Göz alıcı bir genç bayan olan Sofia, tüm gururunu bir kenara atmış ve yalvarmıştı. Sözlerini dinleyen Lucia çok acıdı.
Bu dünyadaki tek erkek o değil, biliyor musun? Lucia ona söylemek istedi. Ancak Sofia bu dünyada sadece bir ‘Hugo Taran’ olduğu konusunda ısrar ederse, Lucia çaresiz kalır ve sadece sessiz kalabilirdi.
Lucia, onun flört tarzına bu kadar açık bir şekilde tanık olabileceğini asla tahmin edemezdi.
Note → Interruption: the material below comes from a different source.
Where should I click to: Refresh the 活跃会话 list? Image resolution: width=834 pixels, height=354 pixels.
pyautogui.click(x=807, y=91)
Üstüne üstlük, mümkün olan en kötü anda.
Haa… ama yine de. Eski sevgilisini ölümle tehdit edecek bir adam olacağını düşünmek…’
Lucia, Sofia’nın yerinde olsaydı, anında bayılırdı.
“Bu gerçekten… hayal ettiğimin çok ötesinde…”
Lucia bu adam hakkında pek çok şey biliyordu ama hepsi de oradan burada edindiği söylentilerdi. Hugo Taran’ı kişisel olarak hiç tanımıyordu. Rüyasında onu yalnızca bir kez selamlamıştı. Onu hep uzaktan görmüştü. Balo sırasında etrafını saran birçok insanı izlerken onun bir resmini çizmişti ama tüm bunlar birçok küçük parçaya bölünmüştü. Tahmin ettiğinden çok daha acımasızdı ve en önemlisi, hiçbir şekilde sempati duymuyordu.
‘Sözleşmeli evlilik…? Ya böyle saçma bir şey önerdiğim için bana kızarsa?’
Eğer onu kızdırırsa, onu da öldürür müydü?
‘Ben ne yaparım? Ben ne yaparım? Ben ne yaparım?’
Lucia kendini ölümüne endişelendirirken, onun eylemlerine nezaketle bir son verdi.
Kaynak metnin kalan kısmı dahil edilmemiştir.